U.S. citizen sentenced to decade in prison for attempting to smuggle 1.6M fentanyl pills through Nogales

A 40-year-old man was sentenced to 10 years in prison for attempting to smuggle around 110 pounds of fentanyl through the Mariposa border crossing in Nogales last December.

Gerardo Hernandez was sentenced by U.S. District Judge Jennifer Zipps during a hearing on Nov. 2. Following his prison sentence, Hernandez will face three years probation.

A U.S. citizen, Hernandez was in the passenger seat of 2003 Dodge Caravan when the driver crossed the U.S.-Mexico border at the Mariposa border crossing in west Nogales.

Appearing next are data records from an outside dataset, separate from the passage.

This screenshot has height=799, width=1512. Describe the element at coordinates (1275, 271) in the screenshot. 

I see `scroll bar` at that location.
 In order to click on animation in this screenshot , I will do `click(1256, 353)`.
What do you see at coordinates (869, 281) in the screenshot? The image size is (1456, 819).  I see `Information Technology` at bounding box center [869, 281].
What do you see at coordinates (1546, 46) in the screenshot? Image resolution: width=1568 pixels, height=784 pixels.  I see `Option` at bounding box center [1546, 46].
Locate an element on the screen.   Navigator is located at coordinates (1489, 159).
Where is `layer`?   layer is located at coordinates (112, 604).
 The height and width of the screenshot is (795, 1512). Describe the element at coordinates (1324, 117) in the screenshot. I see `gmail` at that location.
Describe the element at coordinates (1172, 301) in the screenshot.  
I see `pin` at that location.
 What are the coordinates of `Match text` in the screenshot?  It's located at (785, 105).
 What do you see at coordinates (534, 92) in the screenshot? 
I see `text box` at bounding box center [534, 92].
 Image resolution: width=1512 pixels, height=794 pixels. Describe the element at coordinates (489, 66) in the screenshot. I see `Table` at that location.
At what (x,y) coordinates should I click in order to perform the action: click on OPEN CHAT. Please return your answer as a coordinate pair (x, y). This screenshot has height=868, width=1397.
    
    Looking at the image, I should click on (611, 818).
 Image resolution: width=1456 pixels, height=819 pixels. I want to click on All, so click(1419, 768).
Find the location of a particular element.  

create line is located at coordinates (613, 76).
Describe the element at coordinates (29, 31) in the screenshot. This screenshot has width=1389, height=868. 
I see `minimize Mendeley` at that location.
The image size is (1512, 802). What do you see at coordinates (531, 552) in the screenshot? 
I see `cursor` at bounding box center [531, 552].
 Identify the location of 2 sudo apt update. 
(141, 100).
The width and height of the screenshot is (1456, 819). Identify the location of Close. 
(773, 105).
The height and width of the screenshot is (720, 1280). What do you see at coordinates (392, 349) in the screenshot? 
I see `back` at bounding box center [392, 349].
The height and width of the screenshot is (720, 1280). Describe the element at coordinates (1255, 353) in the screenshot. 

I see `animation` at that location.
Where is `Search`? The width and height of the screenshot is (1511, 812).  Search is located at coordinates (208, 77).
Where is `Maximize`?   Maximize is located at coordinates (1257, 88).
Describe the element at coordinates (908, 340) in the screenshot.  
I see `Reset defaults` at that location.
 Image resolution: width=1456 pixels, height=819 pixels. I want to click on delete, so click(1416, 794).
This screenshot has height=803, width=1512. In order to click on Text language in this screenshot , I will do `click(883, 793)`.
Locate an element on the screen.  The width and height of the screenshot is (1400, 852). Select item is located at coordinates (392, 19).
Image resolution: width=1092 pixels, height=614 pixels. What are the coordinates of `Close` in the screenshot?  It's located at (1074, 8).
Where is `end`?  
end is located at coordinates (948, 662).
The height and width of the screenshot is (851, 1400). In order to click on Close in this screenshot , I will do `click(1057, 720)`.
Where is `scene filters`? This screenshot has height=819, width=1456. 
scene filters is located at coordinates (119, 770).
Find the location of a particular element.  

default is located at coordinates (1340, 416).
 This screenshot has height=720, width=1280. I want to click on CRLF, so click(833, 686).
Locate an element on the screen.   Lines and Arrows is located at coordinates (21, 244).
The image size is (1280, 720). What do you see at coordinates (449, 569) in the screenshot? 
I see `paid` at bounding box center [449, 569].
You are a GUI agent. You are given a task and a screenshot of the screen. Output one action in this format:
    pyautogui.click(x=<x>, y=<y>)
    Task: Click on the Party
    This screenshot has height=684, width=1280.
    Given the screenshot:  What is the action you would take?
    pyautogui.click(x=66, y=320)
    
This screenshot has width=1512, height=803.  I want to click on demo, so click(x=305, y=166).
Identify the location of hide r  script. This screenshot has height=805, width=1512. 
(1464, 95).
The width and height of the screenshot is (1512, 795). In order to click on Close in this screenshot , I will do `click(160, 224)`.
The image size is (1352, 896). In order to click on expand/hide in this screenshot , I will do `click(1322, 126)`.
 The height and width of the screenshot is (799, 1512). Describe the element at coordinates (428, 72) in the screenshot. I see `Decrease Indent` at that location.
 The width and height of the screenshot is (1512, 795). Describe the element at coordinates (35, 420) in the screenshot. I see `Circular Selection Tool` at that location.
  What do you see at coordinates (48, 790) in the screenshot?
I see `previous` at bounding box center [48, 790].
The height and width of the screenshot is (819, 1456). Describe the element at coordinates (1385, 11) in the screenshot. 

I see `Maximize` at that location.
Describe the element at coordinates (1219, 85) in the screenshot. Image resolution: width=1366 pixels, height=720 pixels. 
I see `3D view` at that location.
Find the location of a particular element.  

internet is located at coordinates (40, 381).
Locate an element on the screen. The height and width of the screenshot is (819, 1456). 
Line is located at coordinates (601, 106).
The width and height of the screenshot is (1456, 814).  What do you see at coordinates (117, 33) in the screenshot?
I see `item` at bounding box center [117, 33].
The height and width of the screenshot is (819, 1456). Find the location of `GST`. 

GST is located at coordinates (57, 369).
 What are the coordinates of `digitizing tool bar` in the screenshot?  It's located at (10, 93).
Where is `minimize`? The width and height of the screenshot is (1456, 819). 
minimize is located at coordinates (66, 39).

An officer with CBP asked Hernandez and an unidentified female driver, if they had anything in the vehicle, part of a “binding negative declaration.” The vehicle was driven to a Z-Portal scanner, which x-rayed the vehicle and found “anomalies consistent with drug packaging in the front and back seats,” according to a filed complaint.

CBP officers dug into the vehicle and found 43 packages containing 30 milligram tablets. One package was tested, and CBP officers found it contained fentanyl. All told, there were 1.6 million tablets of fentanyl, weighing around 110 pounds.

According to court records, Hernandez later told CBP officials he was recruited by an unnamed person on Facebook to “make some money in Mexico.” He said he arrived in Mexico with the driver, and later went to the grocery store in Nogales, Sonora while she was at her mother’s house. While at the store, Hernandez met a person who took the vehicle “for an unknown amount of time and then returned” to the store, wrote Jason Cary, a special agent with Homeland Security Investigations — a part of U.S. Immigration and Customs Enforcement.

“Hernandez stated he wasn’t sure what they had put inside his vehicle, but he stated he knew whatever it was, it was illegal,” Cary wrote. Hernandez said he expected to make $5,000 for taking the vehicle north. He also told officials he believed there was contraband in the vehicle, but said “he figured it was ‘bud’ or ‘meth’ or maybe currency.”

“Hernandez stated this was his idea solely and that the driver had no idea he was using her vehicle to smuggle contraband,” CBP officials wrote. Officials later agreed the driver was “unaware that they were importing controlled substances.”

In an April plea agreement, Hernandez wrote that the vehicle contained 49.9
kilograms of fentanyl stashed in the front and rear seats, and that he
knew the vehicle contained a controlled substance.”

Last fiscal year — which ran from Oct. 2022 to Sept. 30, 2023 — CBP officials intercepted 27,000 pounds of fentanyl along the Southwestern border. Of that, the lion’s share was intercepted at the nation’s border crossings.

In Arizona, officials at the border crossings intercepted 12,000 pounds of fentanyl last year, while Border Patrol agents intercepted around 702 pounds, according to CBP statistics. 

While there has been increasing fury over fentanyl smuggling, data from last year shows fentanyl seizures fell far behind other drugs. Last year, CBP officials intercepted 150,000 pounds of marijuana, 140,000 pounds of methamphetamine, and nearly 82,000 pounds of cocaine. Even Khat smuggling — a flowering shrub chewed as a stimulant — outstripped fentanyl smuggling. CBP officials intercepted 70,000 pounds of Khat, but just 27,000 pounds of fentanyl.

Hernandez already had 11 prior felony convictions and six prior misdemeanor convictions since 2002, said Zach Stoebe, a Justice Department spokesman.

HSI and CBP officials conducted the investigation, while Assistant U.S. Attorney Kelly Cavanaugh handled the prosecution, Stoebe said.